Disneyland Hong Kong Dibuka Lagi, Bagaimana Protokolnya?

Aulia Damayanti - detikFinance
Rabu, 23 Sep 2020 10:30 WIB
Disneyland Hong Kong yang kembali dibuka 18 Juni lalu kini kembali ditutup. Ditutupnya tempat wisata itu karena meningkatnya jumlah COVID-19 baru di Hong Kong.
Disneyland Hong Kong/Foto: Getty Images/Billy H.C. Kwok
Jakarta -

Disneyland Hong Kong akhirnya akan diizinkan untuk dibuka kembali Jumat pekan ini. Sebelumnya, taman hiburan itu sempat ditutup untuk kedua kalinya akibat tingginya kasus pandemi COVID-19.

Dikutip dari CNBC, Rabu (23/9/2020) pembukaan Disneyland Hong Kong dilakukan setelah negara itu melonggarkan pembatasan COVID-19. Pekan lalu, negara itu mengalami penurunan kasus. Setelah 2 juta orang dites COVID-19 hanya ditemukan 42 kasus.

Meski diizinkan dibuka, Disneyland Hong Kong harus menerapkan protokol kesehatan yang ketat. Para tamu akan diminta untuk memakai masker dan semua pertunjukan live dibatalkan. Selain itu, taman akan ditutup pada hari Selasa dan Kamis.

Pembukaan kembali Disneyland Hong Kong merupakan perkembangan positif bagi Disney. Namun, sulit bagi perusahaan untuk membuka kembali taman lain, khususnya di Amerika Serikat (AS).

Disney World di Florida diberikan izin membuka kembali taman hiburannya pada bulan Juli. Sedangkan dua Disneyland di California telah ditutup selama lebih dari enam bulan. Sebelumnya taman di Anaheim akan dibuka Juli lalu, tetapi lonjakan kasus COVID-19 menyebabkan pemerintah California mencabut izin.

Penutupan sejumlah taman hiburan Disney di AS menjadi pukulan finansial yang berat bagi perusahaan. Mengingat sebagian besar pendapatan perusahaan dari Disneyland AS. Saham Disney, yang memiliki nilai pasar US$ 229 miliar setara Rp 3.300 triliun (kurs Rp 14.700) turun 12% sejak awal tahun. Saham naik sekitar 1% dalam perdagangan Selasa kemarin.

Disneyland adalah bagian dari segmen yang lebih luas dari sekadar taman. Tetapi juga mencakup hotel, jalur pelayaran, dan barang dagangannya. Tahun lalu, segmen ini menyumbang 37% dari total pendapatan perusahaan sebesar US$ 69,6 miliar (Rp 1.033 triliun).

Kepala Disney World Josh D'Amaro mencatat lebih dari 80.000 orang bergantung pekerjaan di Disneyland. D'Amaro mendorong pemerintah California untuk memperlakukan taman hiburan dengan adil seperti sektor lain agar Disney tetap dibuka.

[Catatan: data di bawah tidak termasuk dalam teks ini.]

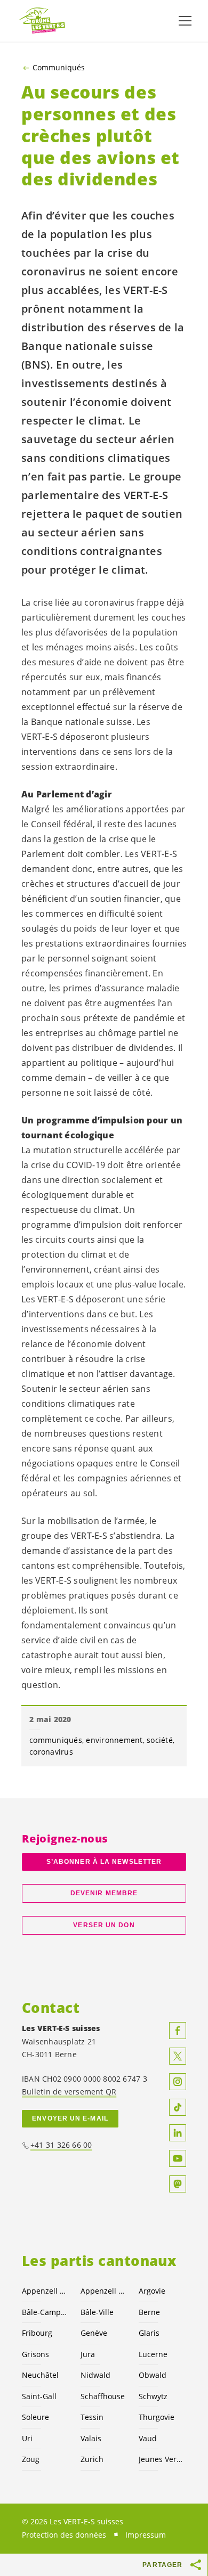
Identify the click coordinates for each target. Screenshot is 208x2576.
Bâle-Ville (97, 2312)
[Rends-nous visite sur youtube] (177, 2158)
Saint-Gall (39, 2396)
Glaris (149, 2333)
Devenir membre (104, 1893)
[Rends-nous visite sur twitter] (177, 2056)
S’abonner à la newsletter (104, 1861)
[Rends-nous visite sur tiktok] (177, 2107)
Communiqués (59, 67)
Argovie (152, 2291)
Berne (149, 2312)
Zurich (92, 2459)
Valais (91, 2438)
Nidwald (95, 2375)
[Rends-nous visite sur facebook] (177, 2030)
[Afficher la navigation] (185, 20)
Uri (27, 2438)
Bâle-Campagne (45, 2312)
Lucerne (153, 2354)
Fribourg (37, 2333)
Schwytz (153, 2396)
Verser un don (103, 1925)
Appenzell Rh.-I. (103, 2291)
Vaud (148, 2438)
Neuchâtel (40, 2375)
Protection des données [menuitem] (64, 2535)
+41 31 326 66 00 (61, 2145)
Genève (94, 2333)
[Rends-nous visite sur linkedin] (177, 2132)
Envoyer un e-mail (70, 2118)
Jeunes (162, 2459)
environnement (114, 1740)
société (160, 1740)
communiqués (55, 1740)
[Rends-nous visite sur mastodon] (177, 2183)
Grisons (35, 2354)
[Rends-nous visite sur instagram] (177, 2081)
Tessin (92, 2417)
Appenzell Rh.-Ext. (45, 2291)
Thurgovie (156, 2417)
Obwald (152, 2375)
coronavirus (51, 1752)
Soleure (35, 2417)
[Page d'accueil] (42, 21)
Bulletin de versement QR (69, 2091)
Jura (88, 2354)
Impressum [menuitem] (145, 2535)
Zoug (30, 2459)
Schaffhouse (103, 2396)
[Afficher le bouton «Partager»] (196, 2564)
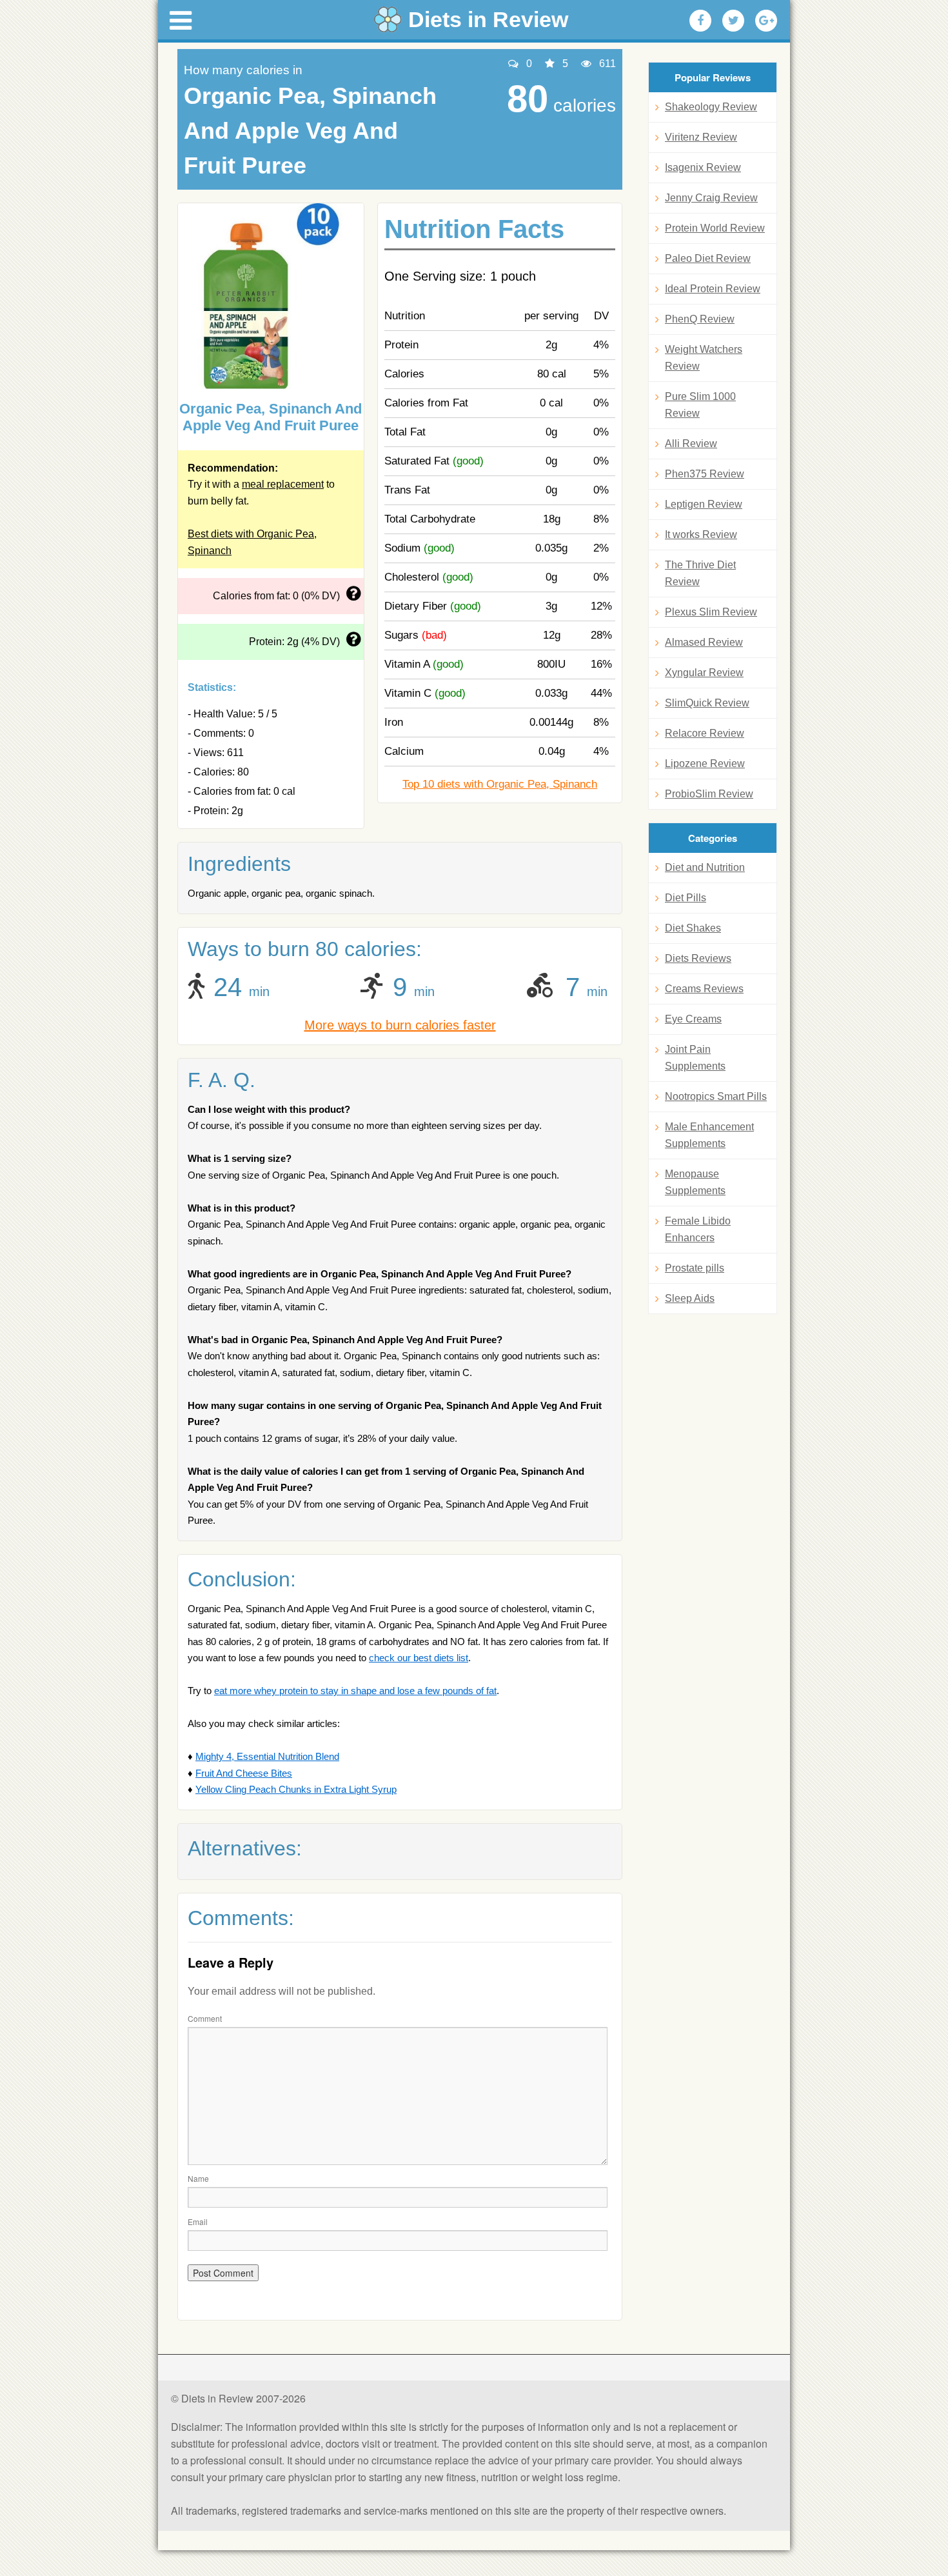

"Bantu kami membuka kembali. Kami membutuhkan pedoman yang adil dan merata untuk lebih memahami masa depan kami. Semakin lama kita menunggu, semakin menghancurkan dampaknya bagi komunitas Orange County dan Anaheim," ujar D'Amaro.

D'Amaro mengungkap Disneyland di Florida berhasil menjadi sorotan di Paris, Shanghai, dan Jepang. Perusahaan membuktikan jika Disney dibuka perusahaan tetap menjalankan langkah-langkah keamanan. Seperti wajib masker, semua sisi taman ada tempat cuci tangan. pemesanan makanan secara online, dan pembayaran non-tunai.